| TASK PROMPT |
Repeat the listing below, substituting "game card" for "game tile" and leaving everything else unchanged.

— BEGIN EXTRACTED MATERIAL —

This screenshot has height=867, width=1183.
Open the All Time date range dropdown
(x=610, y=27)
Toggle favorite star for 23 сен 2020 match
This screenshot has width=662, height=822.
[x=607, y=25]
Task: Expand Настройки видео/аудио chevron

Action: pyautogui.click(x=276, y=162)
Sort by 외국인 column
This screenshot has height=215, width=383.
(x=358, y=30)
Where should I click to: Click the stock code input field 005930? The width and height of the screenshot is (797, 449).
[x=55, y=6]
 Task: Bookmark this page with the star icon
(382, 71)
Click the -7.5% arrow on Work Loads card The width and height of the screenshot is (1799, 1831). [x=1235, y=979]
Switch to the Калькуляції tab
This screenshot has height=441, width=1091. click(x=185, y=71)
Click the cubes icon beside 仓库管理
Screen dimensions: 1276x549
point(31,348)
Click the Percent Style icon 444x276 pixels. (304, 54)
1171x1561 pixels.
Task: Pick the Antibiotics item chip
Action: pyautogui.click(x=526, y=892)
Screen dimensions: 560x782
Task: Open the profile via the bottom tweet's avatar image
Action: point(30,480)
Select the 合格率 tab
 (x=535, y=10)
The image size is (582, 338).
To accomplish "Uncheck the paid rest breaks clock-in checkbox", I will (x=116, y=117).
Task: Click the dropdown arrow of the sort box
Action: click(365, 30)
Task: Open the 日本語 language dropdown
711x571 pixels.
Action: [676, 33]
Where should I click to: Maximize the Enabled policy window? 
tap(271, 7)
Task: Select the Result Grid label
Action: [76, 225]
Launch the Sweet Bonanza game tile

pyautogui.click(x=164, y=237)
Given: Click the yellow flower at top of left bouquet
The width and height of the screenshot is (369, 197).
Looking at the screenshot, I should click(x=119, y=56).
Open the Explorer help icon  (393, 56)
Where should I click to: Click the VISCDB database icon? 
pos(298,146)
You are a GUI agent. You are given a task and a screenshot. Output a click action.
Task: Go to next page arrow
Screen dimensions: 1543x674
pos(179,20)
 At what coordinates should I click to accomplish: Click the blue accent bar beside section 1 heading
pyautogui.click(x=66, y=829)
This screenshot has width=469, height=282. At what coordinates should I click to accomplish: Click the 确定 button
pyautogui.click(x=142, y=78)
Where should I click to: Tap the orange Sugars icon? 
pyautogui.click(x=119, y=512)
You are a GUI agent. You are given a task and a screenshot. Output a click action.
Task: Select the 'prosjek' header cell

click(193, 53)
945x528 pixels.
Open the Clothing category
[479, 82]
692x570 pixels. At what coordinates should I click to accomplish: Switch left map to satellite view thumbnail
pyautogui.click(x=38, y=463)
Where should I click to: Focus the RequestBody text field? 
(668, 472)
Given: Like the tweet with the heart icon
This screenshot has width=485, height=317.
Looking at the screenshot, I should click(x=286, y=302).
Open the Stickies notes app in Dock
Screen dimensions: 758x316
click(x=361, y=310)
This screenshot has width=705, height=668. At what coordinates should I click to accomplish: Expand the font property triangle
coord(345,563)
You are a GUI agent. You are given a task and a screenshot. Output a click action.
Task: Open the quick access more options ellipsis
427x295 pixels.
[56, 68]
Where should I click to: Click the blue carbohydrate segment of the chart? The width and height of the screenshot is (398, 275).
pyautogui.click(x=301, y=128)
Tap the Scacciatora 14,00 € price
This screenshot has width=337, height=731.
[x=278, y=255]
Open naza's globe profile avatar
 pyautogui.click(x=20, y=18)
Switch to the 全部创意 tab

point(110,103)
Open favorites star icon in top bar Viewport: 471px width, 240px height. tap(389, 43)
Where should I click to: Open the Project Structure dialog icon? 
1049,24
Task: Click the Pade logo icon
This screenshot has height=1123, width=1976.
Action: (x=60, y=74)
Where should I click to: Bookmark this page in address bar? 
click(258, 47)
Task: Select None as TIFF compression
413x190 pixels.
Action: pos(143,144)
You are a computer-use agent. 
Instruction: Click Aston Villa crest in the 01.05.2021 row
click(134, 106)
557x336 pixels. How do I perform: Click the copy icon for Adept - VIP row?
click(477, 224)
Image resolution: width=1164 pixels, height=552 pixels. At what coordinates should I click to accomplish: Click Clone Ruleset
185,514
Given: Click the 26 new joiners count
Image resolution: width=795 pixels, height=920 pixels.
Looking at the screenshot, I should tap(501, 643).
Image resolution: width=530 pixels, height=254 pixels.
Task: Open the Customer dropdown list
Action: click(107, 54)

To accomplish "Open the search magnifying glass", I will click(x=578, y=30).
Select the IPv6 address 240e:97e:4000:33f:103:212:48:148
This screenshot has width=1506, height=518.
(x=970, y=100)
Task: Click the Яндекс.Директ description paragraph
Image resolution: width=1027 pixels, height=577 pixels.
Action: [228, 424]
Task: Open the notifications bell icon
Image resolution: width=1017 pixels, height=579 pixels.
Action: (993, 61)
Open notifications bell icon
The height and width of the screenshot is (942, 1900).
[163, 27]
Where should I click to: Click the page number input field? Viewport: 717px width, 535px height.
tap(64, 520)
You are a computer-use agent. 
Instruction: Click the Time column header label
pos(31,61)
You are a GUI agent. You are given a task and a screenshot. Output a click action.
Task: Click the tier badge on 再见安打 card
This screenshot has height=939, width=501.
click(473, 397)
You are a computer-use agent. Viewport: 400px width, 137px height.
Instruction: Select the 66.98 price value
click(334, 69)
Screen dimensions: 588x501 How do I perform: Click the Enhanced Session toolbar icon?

— END EXTRACTED MATERIAL —

| RESULT OF THE EXERCISE |
This screenshot has height=867, width=1183.
Open the All Time date range dropdown
(x=610, y=27)
Toggle favorite star for 23 сен 2020 match
This screenshot has width=662, height=822.
[x=607, y=25]
Task: Expand Настройки видео/аудио chevron

Action: pyautogui.click(x=276, y=162)
Sort by 외국인 column
This screenshot has height=215, width=383.
(x=358, y=30)
Where should I click to: Click the stock code input field 005930? The width and height of the screenshot is (797, 449).
[x=55, y=6]
 Task: Bookmark this page with the star icon
(382, 71)
Click the -7.5% arrow on Work Loads card The width and height of the screenshot is (1799, 1831). [x=1235, y=979]
Switch to the Калькуляції tab
This screenshot has height=441, width=1091. click(x=185, y=71)
Click the cubes icon beside 仓库管理
Screen dimensions: 1276x549
point(31,348)
Click the Percent Style icon 444x276 pixels. (304, 54)
1171x1561 pixels.
Task: Pick the Antibiotics item chip
Action: pyautogui.click(x=526, y=892)
Screen dimensions: 560x782
Task: Open the profile via the bottom tweet's avatar image
Action: point(30,480)
Select the 合格率 tab
 (x=535, y=10)
The image size is (582, 338).
To accomplish "Uncheck the paid rest breaks clock-in checkbox", I will (x=116, y=117).
Task: Click the dropdown arrow of the sort box
Action: click(365, 30)
Task: Open the 日本語 language dropdown
711x571 pixels.
Action: [676, 33]
Where should I click to: Maximize the Enabled policy window? 
tap(271, 7)
Task: Select the Result Grid label
Action: [76, 225]
Launch the Sweet Bonanza game card

pyautogui.click(x=164, y=237)
Given: Click the yellow flower at top of left bouquet
The width and height of the screenshot is (369, 197).
Looking at the screenshot, I should click(x=119, y=56).
Open the Explorer help icon  (393, 56)
Where should I click to: Click the VISCDB database icon? 
pos(298,146)
You are a GUI agent. You are given a task and a screenshot. Output a click action.
Task: Go to next page arrow
Screen dimensions: 1543x674
pos(179,20)
 At what coordinates should I click to accomplish: Click the blue accent bar beside section 1 heading
pyautogui.click(x=66, y=829)
This screenshot has width=469, height=282. At what coordinates should I click to accomplish: Click the 确定 button
pyautogui.click(x=142, y=78)
Where should I click to: Tap the orange Sugars icon? 
pyautogui.click(x=119, y=512)
You are a GUI agent. You are given a task and a screenshot. Output a click action.
Task: Select the 'prosjek' header cell

click(193, 53)
945x528 pixels.
Open the Clothing category
[479, 82]
692x570 pixels. At what coordinates should I click to accomplish: Switch left map to satellite view thumbnail
pyautogui.click(x=38, y=463)
Where should I click to: Focus the RequestBody text field? 
(668, 472)
Given: Like the tweet with the heart icon
This screenshot has width=485, height=317.
Looking at the screenshot, I should click(x=286, y=302).
Open the Stickies notes app in Dock
Screen dimensions: 758x316
click(x=361, y=310)
This screenshot has width=705, height=668. At what coordinates should I click to accomplish: Expand the font property triangle
coord(345,563)
You are a GUI agent. You are given a task and a screenshot. Output a click action.
Task: Open the quick access more options ellipsis
427x295 pixels.
[56, 68]
Where should I click to: Click the blue carbohydrate segment of the chart? The width and height of the screenshot is (398, 275).
pyautogui.click(x=301, y=128)
Tap the Scacciatora 14,00 € price
This screenshot has width=337, height=731.
[x=278, y=255]
Open naza's globe profile avatar
 pyautogui.click(x=20, y=18)
Switch to the 全部创意 tab

point(110,103)
Open favorites star icon in top bar Viewport: 471px width, 240px height. tap(389, 43)
Where should I click to: Open the Project Structure dialog icon? 
1049,24
Task: Click the Pade logo icon
This screenshot has height=1123, width=1976.
Action: (x=60, y=74)
Where should I click to: Bookmark this page in address bar? 
click(258, 47)
Task: Select None as TIFF compression
413x190 pixels.
Action: pos(143,144)
You are a computer-use agent. 
Instruction: Click Aston Villa crest in the 01.05.2021 row
click(134, 106)
557x336 pixels. How do I perform: Click the copy icon for Adept - VIP row?
click(477, 224)
Image resolution: width=1164 pixels, height=552 pixels. At what coordinates should I click to accomplish: Click Clone Ruleset
185,514
Given: Click the 26 new joiners count
Image resolution: width=795 pixels, height=920 pixels.
Looking at the screenshot, I should tap(501, 643).
Image resolution: width=530 pixels, height=254 pixels.
Task: Open the Customer dropdown list
Action: click(107, 54)

To accomplish "Open the search magnifying glass", I will click(x=578, y=30).
Select the IPv6 address 240e:97e:4000:33f:103:212:48:148
This screenshot has width=1506, height=518.
(x=970, y=100)
Task: Click the Яндекс.Директ description paragraph
Image resolution: width=1027 pixels, height=577 pixels.
Action: [228, 424]
Task: Open the notifications bell icon
Image resolution: width=1017 pixels, height=579 pixels.
Action: (993, 61)
Open notifications bell icon
The height and width of the screenshot is (942, 1900).
[163, 27]
Where should I click to: Click the page number input field? Viewport: 717px width, 535px height.
tap(64, 520)
You are a computer-use agent. 
Instruction: Click the Time column header label
pos(31,61)
You are a GUI agent. You are given a task and a screenshot. Output a click action.
Task: Click the tier badge on 再见安打 card
This screenshot has height=939, width=501.
click(473, 397)
You are a computer-use agent. Viewport: 400px width, 137px height.
Instruction: Select the 66.98 price value
click(334, 69)
Screen dimensions: 588x501 How do I perform: Click the Enhanced Session toolbar icon?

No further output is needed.